== Text provided

Learn to ignore everyone around you. That’s hard, I know. But you can’t do anything about them. Your front wheel is your responsibility, so don’t put it anywhere that someone else can take it out. Beyond that, don’t fixate on those around you. Focus on picking the best lines you can, both around people and through the terrain, and the rest will take care of itself.
It’s cold and nasty out in many parts of the country. Is it too late or risky to hit the gym and add some new activities like weights or yoga to stay in shape before Nationals?
BD: Not at all! With many local series finishing in November or early December, getting a solid block of strength training in can yield major gains in power and lean mass. I have a deadlift build block I like to incorporate this time of year. It is a case-by-case basis. If you have been racing hard and not doing core maintenance, then it can be tough but not impossible. Your workload is always individualized, but a good two days a week in the gym up through the week before Nationals can yield big results and aid in weight management provide help for those looking for marginal gains.
CM: Any novel stimulus is going to result in soreness, especially if it involves eccentric contractions. By that, I mean lengthening the muscle under load. Cycling has very little of that type of movement. Running on flat ground has a lot and weight lifting can. So while I’m a huge proponent of CrossFit, it’s not something I’d recommend before a key event. If you’re smart about yoga it can work wonders for you. But if you’re going to yoga as a workout it could result in a lot of soreness.
If you have been running, maybe add a little bit more to your runs. I would advocate adding some more reps to your runs while keeping each rep pretty short. Sprinting tends to maximize your natural shock absorption via your stride, so it should leave you less sore. Running uphill does the same thing. If you have a local hill you can run up, or stairs in a building, I’d encourage you to use those locations to train.

====

■ **Instructions**:
**1)** Answer these questions from the training advice for Nationals above.
(a) How many days a week in the gym does BD suggest, and until when?
(b) What does CM mean by "eccentric contractions"?
(c) What does sprinting tend to maximize?
**2)** Using the training advice for Nationals above, explain why CM says sprinting should leave you less sore.
**3)** Write a continuation of the training advice for Nationals, picking up after its final sentence.

== Records provided

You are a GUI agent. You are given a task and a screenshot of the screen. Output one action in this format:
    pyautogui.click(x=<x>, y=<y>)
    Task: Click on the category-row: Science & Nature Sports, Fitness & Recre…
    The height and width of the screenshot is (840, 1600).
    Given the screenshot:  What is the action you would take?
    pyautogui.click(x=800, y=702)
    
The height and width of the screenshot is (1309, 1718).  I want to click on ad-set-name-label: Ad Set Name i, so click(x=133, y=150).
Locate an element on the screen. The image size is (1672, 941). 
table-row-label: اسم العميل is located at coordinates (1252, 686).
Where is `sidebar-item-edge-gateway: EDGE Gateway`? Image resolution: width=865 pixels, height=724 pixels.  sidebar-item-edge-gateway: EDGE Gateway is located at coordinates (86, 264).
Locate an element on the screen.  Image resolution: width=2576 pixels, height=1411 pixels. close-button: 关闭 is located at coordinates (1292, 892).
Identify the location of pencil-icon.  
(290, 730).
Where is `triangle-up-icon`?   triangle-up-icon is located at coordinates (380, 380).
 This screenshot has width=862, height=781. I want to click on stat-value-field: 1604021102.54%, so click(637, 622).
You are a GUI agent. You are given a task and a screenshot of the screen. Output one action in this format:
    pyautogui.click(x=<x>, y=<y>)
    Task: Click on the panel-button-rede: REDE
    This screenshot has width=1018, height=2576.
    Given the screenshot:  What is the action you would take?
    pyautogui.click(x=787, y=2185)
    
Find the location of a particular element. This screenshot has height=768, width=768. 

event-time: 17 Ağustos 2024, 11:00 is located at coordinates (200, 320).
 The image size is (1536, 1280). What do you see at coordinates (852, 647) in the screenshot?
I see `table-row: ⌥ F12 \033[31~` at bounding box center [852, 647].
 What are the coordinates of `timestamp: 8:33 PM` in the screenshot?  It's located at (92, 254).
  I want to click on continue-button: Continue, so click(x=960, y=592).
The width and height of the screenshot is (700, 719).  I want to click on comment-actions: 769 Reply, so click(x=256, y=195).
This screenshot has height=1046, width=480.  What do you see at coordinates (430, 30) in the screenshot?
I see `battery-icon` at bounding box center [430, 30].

====

■ **Numbered responses**:
**1)**
(a) Two days a week, up through the week before Nationals.
(b) Lengthening the muscle under load.
(c) Your natural shock absorption via your stride.

**2)** Sprinting tends to maximize your natural shock absorption through your stride. Because of this, it should leave you less sore.

**3)**
So, yes, I think it’s a bit late to add anything really new to what you’re doing, unless it’s the easiest of yoga classes. Beyond that think about how to train smart with what you’ve already been doing.
KL: I advise not doing anything drastically different in the three weeks before a big race like Nationals. The diamond is hardened, you just need to dust it off. This is the easy work, realizing the fruits of your labor. New activities can risk failure or injury and can really wreak havoc with your confidence. Committed athletes and champions should not need to add new things to their preparation in last weeks. The taper is the best part. The proprioception is set. Trying to teach yourself new things at last moment can diminish peak potential.
Having said that, I don’t believe in superstitions, just superior preparation. I have coached athletes who love doing light gym workouts as active recovery workouts, because of work or training availability, but this is something they do all year. The main thing is to not deviate from your plan and add new things haphazardly in the final weeks.
You should have everything planned out. Now is time to rest, enjoy and visualize a winning performance. #HappyHolidaze #ChampionBehavior
Cyclocross Magazine will be in Reno to cover all Championship racing from January 10th to the 14th. We wish everyone racing at Nationals the best during the rest of their prep. Thank you to our coaches for offering their expertise to help everyone be on top form.